> Exercise prompt:
Arrange the lines of data from the one containing "Click the search icon in left sidebar" through the end of the data as a numbered list, skipping blank lines.

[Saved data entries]
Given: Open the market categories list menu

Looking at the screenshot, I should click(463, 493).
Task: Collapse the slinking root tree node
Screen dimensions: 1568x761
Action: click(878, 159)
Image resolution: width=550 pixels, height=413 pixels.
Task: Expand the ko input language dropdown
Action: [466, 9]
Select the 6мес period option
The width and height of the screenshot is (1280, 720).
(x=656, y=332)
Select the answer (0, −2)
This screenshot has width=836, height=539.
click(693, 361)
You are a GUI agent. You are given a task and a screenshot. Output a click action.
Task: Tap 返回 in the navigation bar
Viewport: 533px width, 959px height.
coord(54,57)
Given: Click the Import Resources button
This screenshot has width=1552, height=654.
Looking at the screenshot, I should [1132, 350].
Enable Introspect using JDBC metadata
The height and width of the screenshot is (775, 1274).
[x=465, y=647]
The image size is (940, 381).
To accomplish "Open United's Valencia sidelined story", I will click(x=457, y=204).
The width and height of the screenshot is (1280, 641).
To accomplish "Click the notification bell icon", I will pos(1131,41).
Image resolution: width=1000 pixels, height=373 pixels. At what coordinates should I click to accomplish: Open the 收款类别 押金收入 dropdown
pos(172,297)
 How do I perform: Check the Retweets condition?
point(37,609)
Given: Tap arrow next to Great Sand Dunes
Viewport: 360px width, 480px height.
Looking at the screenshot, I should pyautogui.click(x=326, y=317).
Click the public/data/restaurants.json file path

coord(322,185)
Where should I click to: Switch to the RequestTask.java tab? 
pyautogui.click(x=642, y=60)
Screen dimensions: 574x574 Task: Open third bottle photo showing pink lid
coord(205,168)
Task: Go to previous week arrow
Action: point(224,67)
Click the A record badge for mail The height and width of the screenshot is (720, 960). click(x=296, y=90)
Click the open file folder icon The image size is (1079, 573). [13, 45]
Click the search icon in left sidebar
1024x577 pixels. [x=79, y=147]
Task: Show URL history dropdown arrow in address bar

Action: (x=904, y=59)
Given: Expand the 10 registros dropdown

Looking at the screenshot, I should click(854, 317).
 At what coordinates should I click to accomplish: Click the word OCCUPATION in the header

> Task response:
1. Click the search icon in left sidebar
2. 1024x577 pixels. [x=79, y=147]
3. Task: Show URL history dropdown arrow in address bar
4. Action: (x=904, y=59)
5. Given: Expand the 10 registros dropdown
6. Looking at the screenshot, I should click(854, 317).
7.  At what coordinates should I click to accomplish: Click the word OCCUPATION in the header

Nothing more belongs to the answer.